DOUGLAS COUNTY – The Douglas County School District owes the state $4.2 million after a Colorado Department of Education audit found the district was overpaid for the number of full-time students enrolled.
Routine audits of the 2012-2013 and 2013-2014 school years showed the district wrongfully counted 1,200 students as full time, according to CDE spokesperson Dana Smith. State law says a full-time student must receive at least 360 hours of scheduled instruction per semester. The audit found some students missed the time requirement by three hours; others fell short by 200 hours, Smith said.
In an open letter, DCSD Superintendent Liz Fagen disputed the audits. She says "bookkeeping issues" caused auditors to misidentify full-time students as part time.

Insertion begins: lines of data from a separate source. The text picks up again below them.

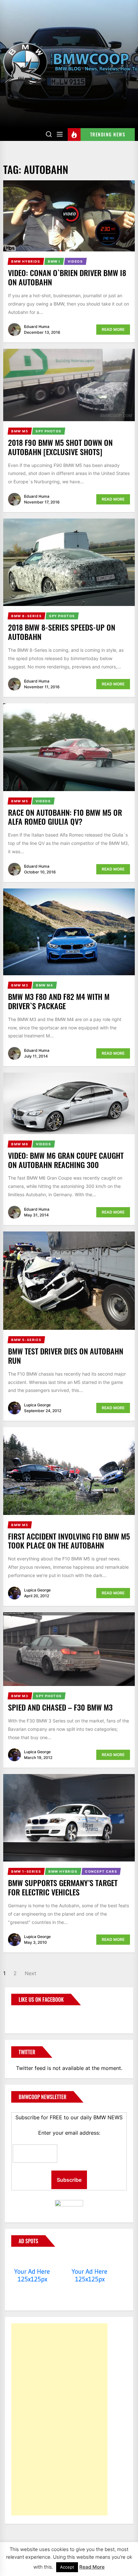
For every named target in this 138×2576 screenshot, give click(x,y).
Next (30, 1973)
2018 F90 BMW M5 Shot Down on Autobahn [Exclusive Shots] (60, 447)
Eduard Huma (36, 326)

"They had either graduated the previous year or were graduating that spring with above average credits, and had attended, on average, over 97% of the time," Fagen wrote.

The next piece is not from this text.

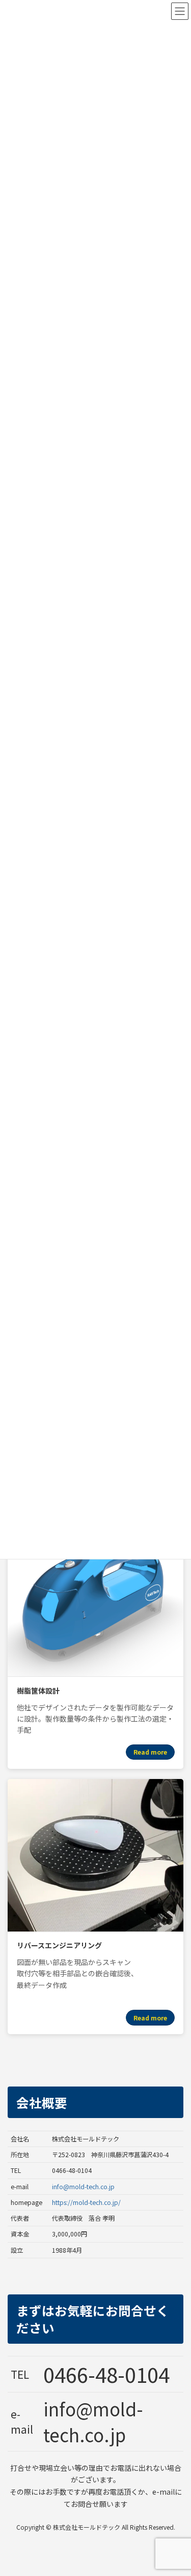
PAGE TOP (176, 2489)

Fagen says increasing class sizes and budget cuts forced high schools to restructure schedules in recent years. That included requiring teachers to oversee six sections, instead of five each semester. Fagen says it allowed high schools to add more than 100 new sections per semester, and reduced class sizes to 30 students. She says many schools also worked to keep up advisement opportunities for students.
In February 2014, Fagen says the CDE became concerned with documentation regarding advisement. She says schools immediately worked with the CDE to "fix the documentation issue."
CDE Commissioner Robert Hammond denied the district's appeal of the audits on Wednesday. In a letter to Fagen, Hammond said the district made errors when calculating the new schedules. "The evidence that we have received indicate the district was aware of the potential shortage in the scheduled time, however it did not correct the problem until the 2014-15 school year," Hammond wrote.
Fagen's open letter implies the DCSD may take legal action to further dispute the audit. "We will use every legal pathway to ensure that these dollars stay in our high schools," Fagen wrote.
The audit's findings will not affect the district's future funding, Smith said.